Il prefetto fa dietrofront sul provvedimento con cui aveva degradato il venetista Il leader del movimento: «Ma questa gente ha studiato per fare il lavoro che fa?»

Novembre doveva essere il giorno in cui Paolo Gallina, comandante dei vigili di Cornuda e uomo chiave della Polisia Veneta (la forza dell’ordine del Movimento di liberazione nazionale del popolo veneto) avrebbe dovuto lasciare il suo ruolo di comandante perchè «degradato» dal prefetto Aldo Adinolfi.

Il 17 settembre infatti, da piazza dei Signori era partita la durissima missiva con cui il ministero annunciava a procedura di sospensione dell'incarico per il quarantesettenne di Volpago che proprio il prefetto aveva nominato «pubblico ufficiale», Cosa aveva indotto Adinolfi a una tale decisione? Il fatto che Gallina fosse al centro, con altri 16 venetisti, dell’inchiesta per il reato di banda armata; che Gallina, come membro del Movimento, avesse più volte manifestato la sua contrarietà allo Stato Italiano, «invasore»; e di qui la palese – e forse pericolosa – incongruenza tra il suo ruolo di pubblico ufficiale nominato dal prefetto e la sua fede venetista.

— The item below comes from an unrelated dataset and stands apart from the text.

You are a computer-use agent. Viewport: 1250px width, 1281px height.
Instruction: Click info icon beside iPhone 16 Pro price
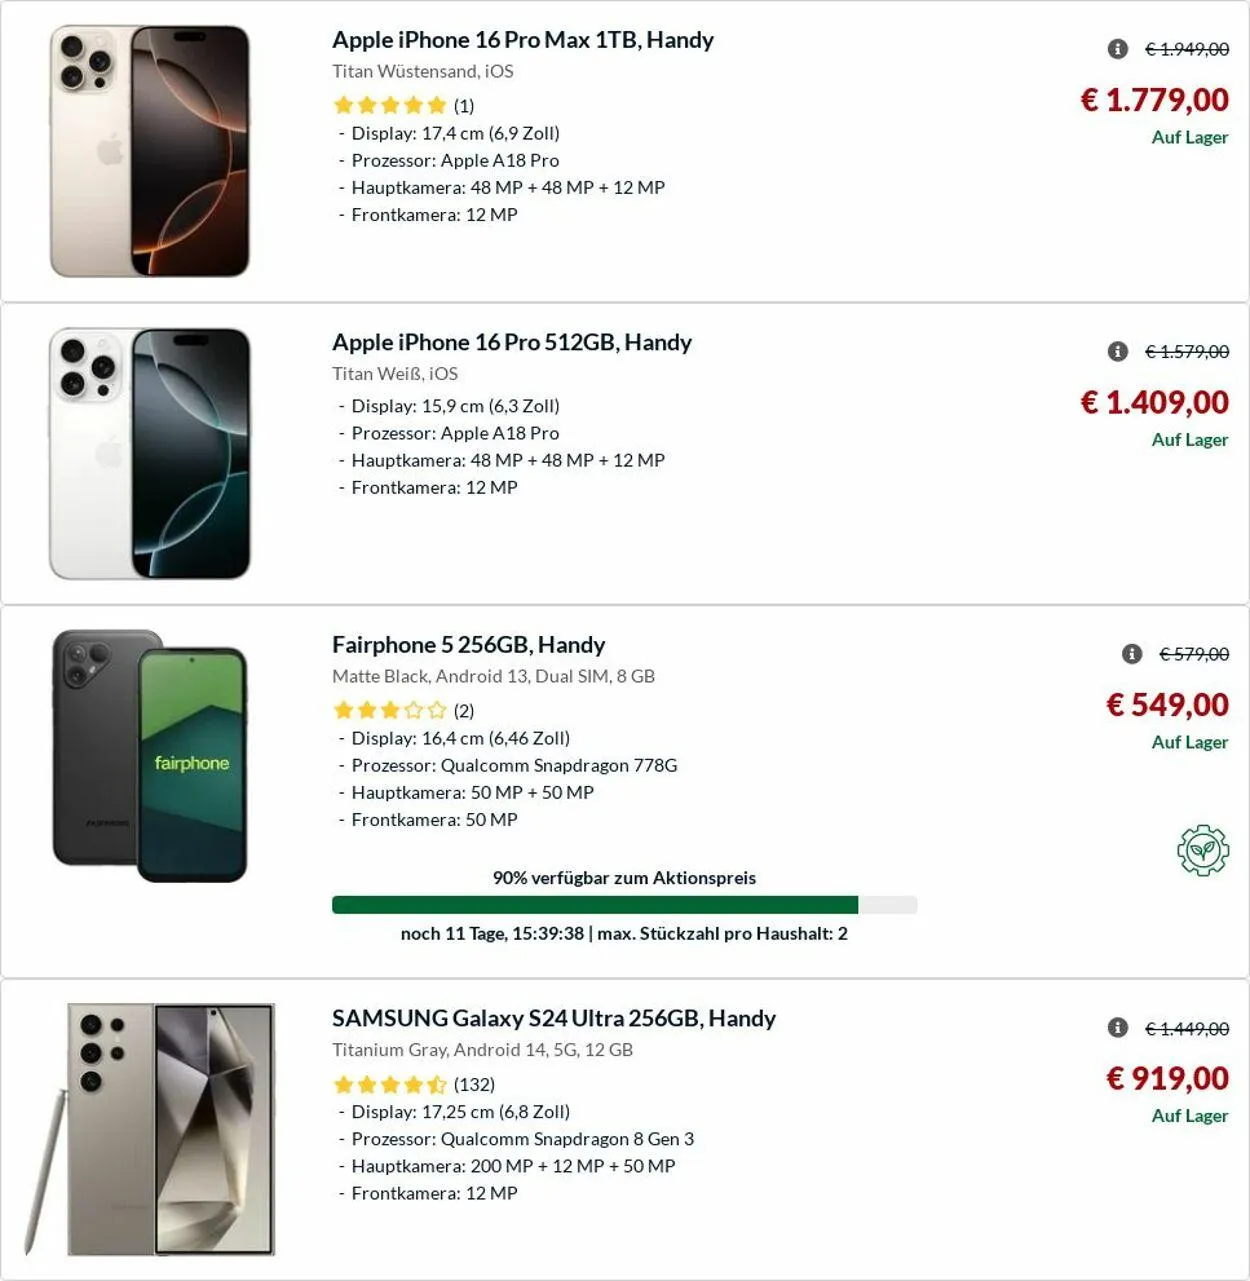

Fede che, scriveva Adinolfi nella notifica a Gallina, lo porta «in diretto e pubblico antagonismo con lo Stato» a cui ha giurato fedeltà e di cui non ha mai disprezzato lo stipendio.

Gallina, incassata la batosta, si è chiuso nel silenzio. Il suo sindaco Marco Marcolin, capendo la difficoltà di ritrovarsi con un comandate dei vigili non più «pubblico ufficiale» che ha fatto? Prima ne ha parlato in giunta, poi ha lasciato la patata bollente in mano al Prefetto: «Devo destituirlo? Me lo deve dire Adinolfi».

Che è successo? Che lo stesso Adinolfi, invece di far valere quella procedura che doveva scattare a un mese dall’invio della missiva – quindi a novembre – ha fatto clamorosamente marcia indietro stracciando il provvedimento o meglio, in burocratese: «non dando luogo, per ora, all’adozione del provvedimento cautelare preannunciato con la comunicazione di avvio del provvedimento di sospensione della qualità di agente di pubblica sicurezza». La ragione? «Approfondimenti nel frattempo svolti (prima si avvia il procedimento, poi si approfondisce, ndr) hanno messo in evidenza l’assenza di un orientamento giurisprudenziale univoco» sulla possibilità di destituire Gallina prima della fine del procedimento penale che lo vede protagonista. A quanto pare, insomma, ad Adinolfi non basta che lui professi la sua opposizione allo Stato Italiano per togliergli la qualifica di rappresentante dello Stato stesso.

Risultato? Grasse risate da parte dei venetisti che prendono il documento del prefetto e lo pubblicano in originale anche in internet. Per cappello il velenosissimo commento del leader del movimento Sergio Bortotto: «Tanto per non smentire la propria ignoranza in materia e confermare l'arrogante pretesa di credersi padroni in casa d'altri, il prefetto straniero italiano a Treviso ha ritirato il procedimento adottato contro il Dr. Paolo Gallina». E aggiunge caustico, citando le ragioni che hanno portato al ritiro del provvedimento: «C’è da chiedersi se questa gente abbia studiato per fare il lavoro che fa». Seguono altri commenti, anche da parte dei militanti.

A decidere sul caso Gallina sarà quindi solo il procedimento penale che proprio recentemente ha avuto una proroga a giugno per la chiusura delle indagini.